With the publication of its new regulations, the UK becomes first major economy to push forward plans to make pension schemes mitigate against the risks of climate change, according to the DWP.

Minister for Pensions Guy Opperman said:

“These world-leading regulations we outline today ensure these risks are accounted for, and are done so with total transparency.

“In a matter of just a few months, savers will be able to determine for themselves if the investment aligns with their values or if they are comfortable with how their pension could be affected by climate change.”

The new legislation follows the announcement by the DWP in August 2020 that it would require pension schemes with £5 billion or more in assets to assess and report on the financial risks of climate change, in line with the recommendations of the Task Force on Climate-related Financial Disclosures (TCFD), within their portfolios by late 2022, followed by schemes with £1 billion or more in assets the following year. According to the DWP, the department will consider extending the rules to smaller pension schemes as soon as 2024.

The TCFD was established by the Financial Stability Board in 2015, with the goal of developing consistent disclosure standards for companies, in order to enable investors and other stakeholders to assess the companies’ climate-related financial risk.
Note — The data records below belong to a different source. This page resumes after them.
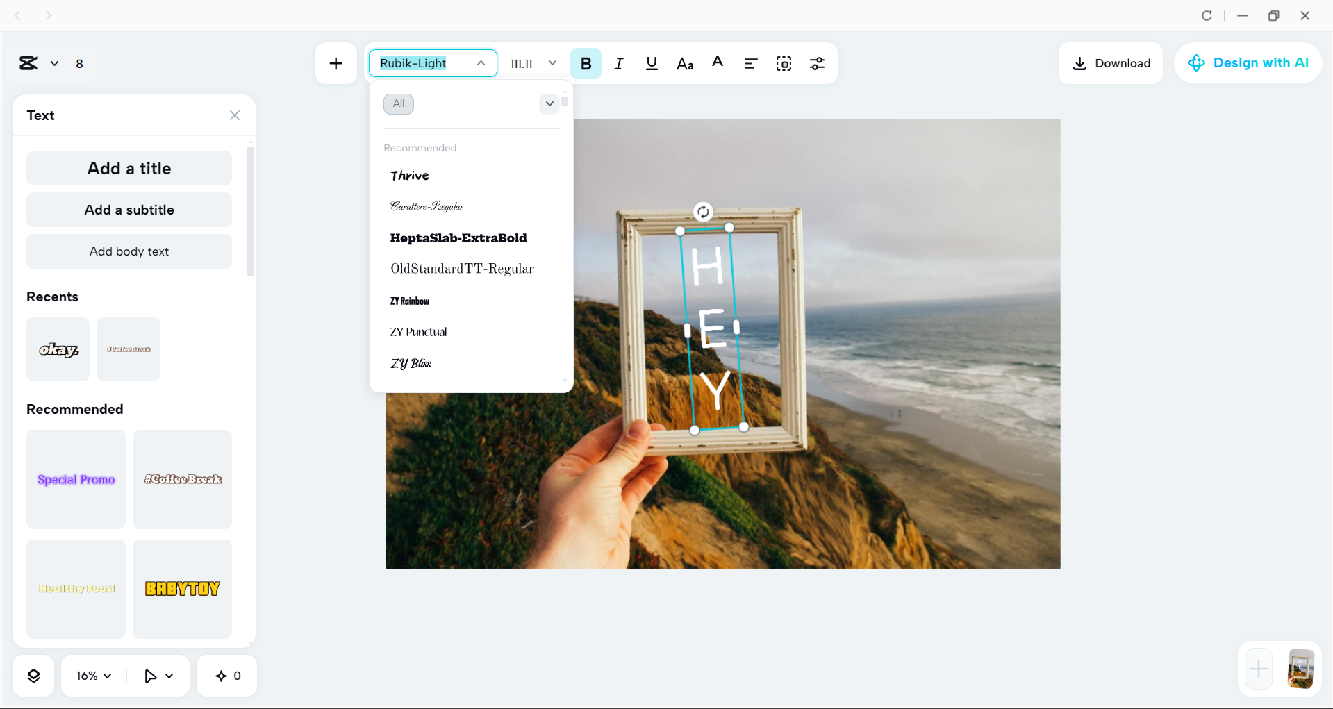Viewport: 1333px width, 709px height.
Task: Select the All fonts filter chip
Action: (398, 103)
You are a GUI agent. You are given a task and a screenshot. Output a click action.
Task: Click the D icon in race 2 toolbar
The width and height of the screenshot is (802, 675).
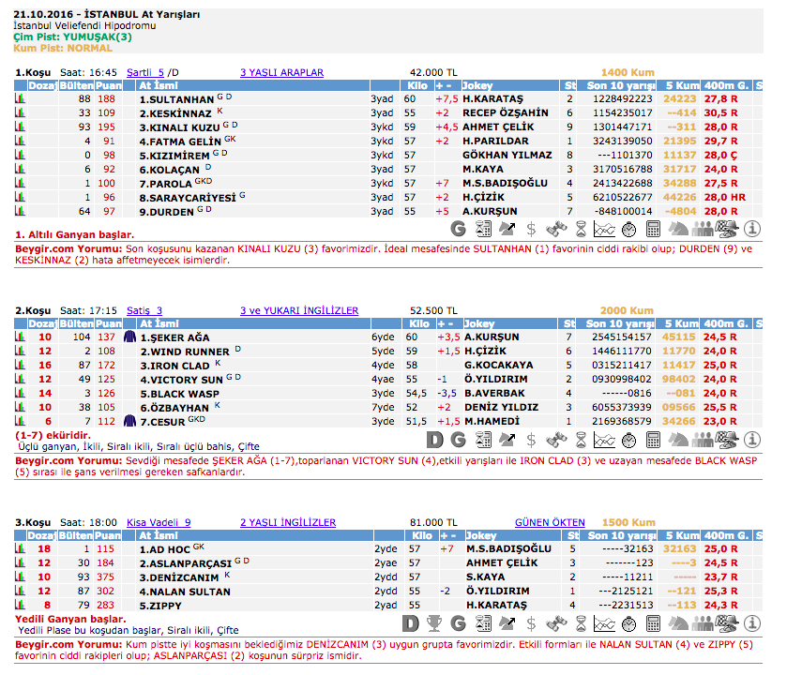[x=434, y=439]
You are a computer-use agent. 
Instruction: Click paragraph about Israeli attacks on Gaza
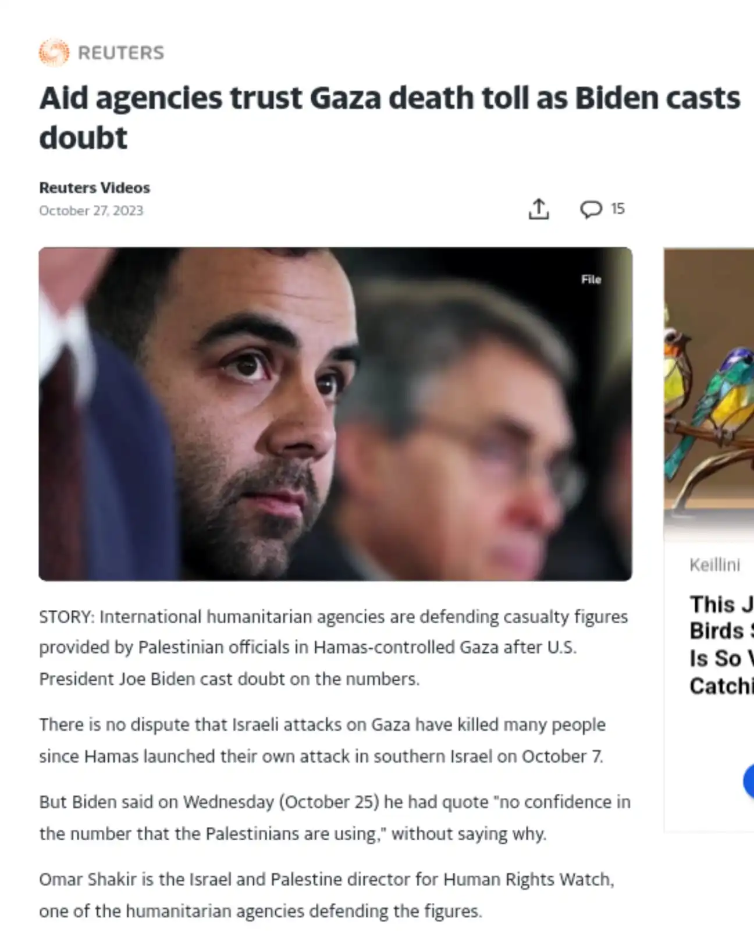(x=322, y=740)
The core elements of the TCFD-aligned reporting that will be required for pension trustees include disclosures regarding their schemes’ governance around climate-related risks and opportunities, the actual and potential impacts of climate-related risks and opportunities on the organisation’s businesses, strategy and financial planning, the processes used to identify, assess and manage these risks, and the metrics and targets used to assess and manage relevant climate-related risks and opportunities. This will include the performance of scenario analysis to assess the potential impact of the risks on scheme assets, and obtaining the Scope 1, Scope 2, and Scope 3 greenhouse gas emissions information (Scope 3 only following the first year), among other data.

Opperman said:

“Climate change is the number one issue of our generation, and as such, it carries a material risk to our financial investments.”